▶ _Your tasks_
1. According to the stream-processing use-case text, which technologies are in use for management and access of the EMT Madrid static data?
2. Pick up the stream-processing use-case text after its final sentence and continue it in the same style.

#### Text excerpt ####

Static Information required to interpret the streaming information

  • Type: Bus stops, lines, coordinates.
  • Origin: EMT Madrid
  • Dimension:
    • Data needed does not exceed tens of MB
  • Quality: Good
  • Management /access
    • Technology in use: Web services, XML
    • Available Ontologies and Vocabularies: SSN ontology (any transport ontology available?)

Queries

  • Select all bus lines and the waiting time for each one, for a given bus stop, in the last minute.
  • Select all bus stops where there is a waiting time less than 5 minutes, in a bounding box area.
  • Select all waiting times greater than 10 min, and line nr, for those lines with a scheduled frequency of 7 min, every two minutes.
  • Select the average waiting time to go from bus stop A to bus stop B in the last day every half an hour.

OpenGov: Public Spending / Stock Ticker Data

This usecase combines data streams from multiple sources.

The goal is to highlight (publicly traded) companies, that double their stock price within a certain time frame and are/were awarded a government contract in the same time-frame.

#### Data shown ####

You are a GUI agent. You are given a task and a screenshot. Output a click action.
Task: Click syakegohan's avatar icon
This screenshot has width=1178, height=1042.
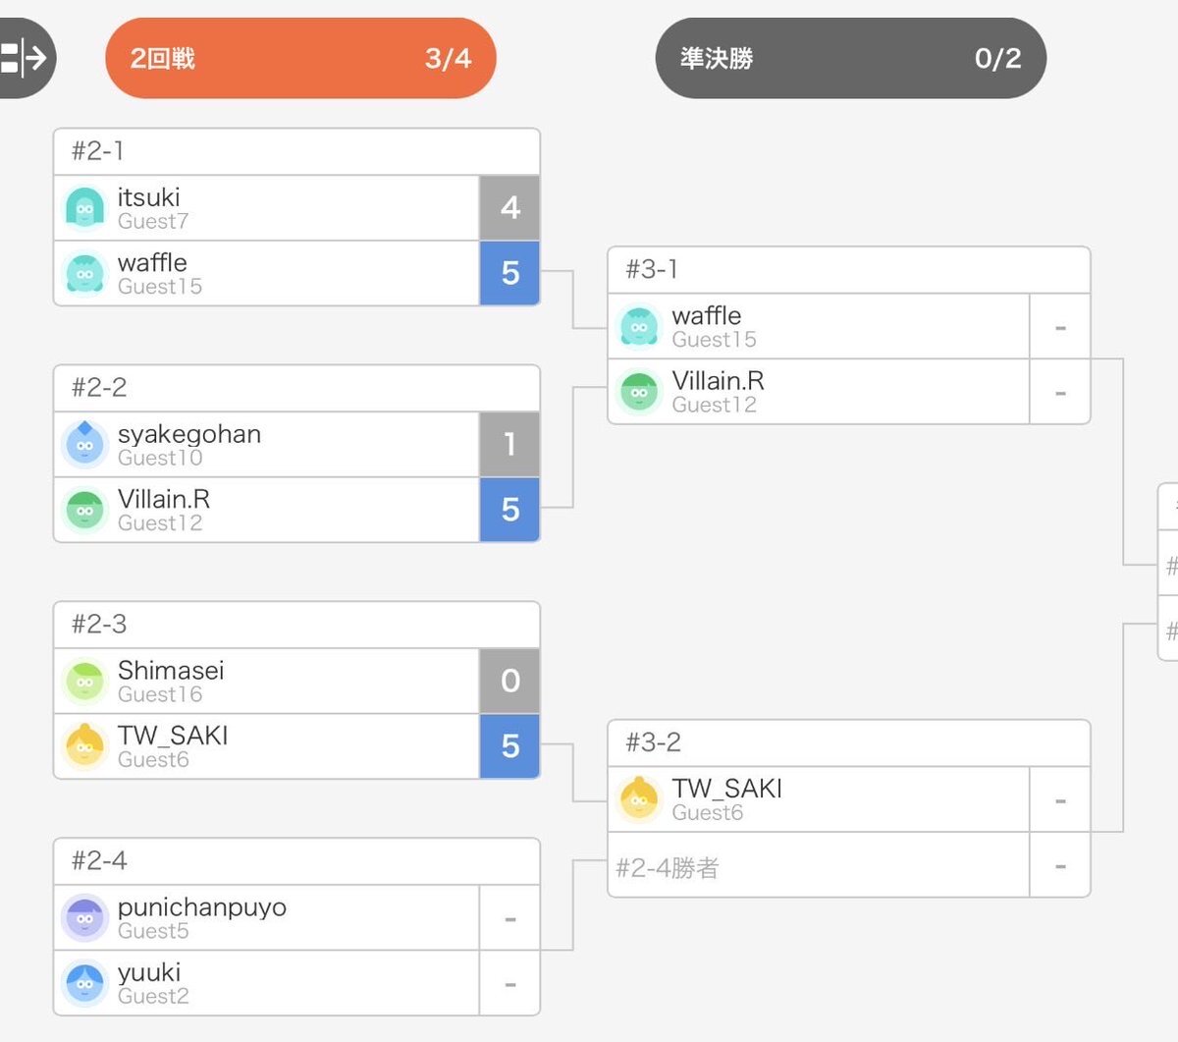pyautogui.click(x=84, y=445)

####

▶ _Responses to the exercise_
1. Web services and XML.

2.
Streaming Information

  • Type: Data on public spending in the US and stock ticker data
  • Nature:
    • Relational Stream: yes
    • Text stream: no
  • Frequency of update:
    • Stock Data (daily values in 2001):
      • original csv format: 1.961.295 lines (492mb unzipped)
      • triples: 73.181.951 t/year
      • triples/day: 200k t/day
    • Public Contracts (in 2001):
      • original csv format: 641.640 contracts (800mb csv unzipped)
      • triples: 109.996.479 t/year
      • triples/day: 300k t/day
  • Quality: Good
  • Management /access
    • Technology in use: Data read from disk in time annotated n-triple format
    • Problems: As we process the data on a distributed system, streaming triples is suboptimal as it does not allow efficient routing.
    • Means of improvement: Combining data in subgraphs would allow content-based routing of data for better workload scheduling.

Static Information required to interpret the streaming information

  • Type: Static information about stock tickers such as company names or industry codes
  • Management /access
    • Currently this data is replicated in each stock quote. This is inefficient and could be stored in a static data store (or possibly also in memory).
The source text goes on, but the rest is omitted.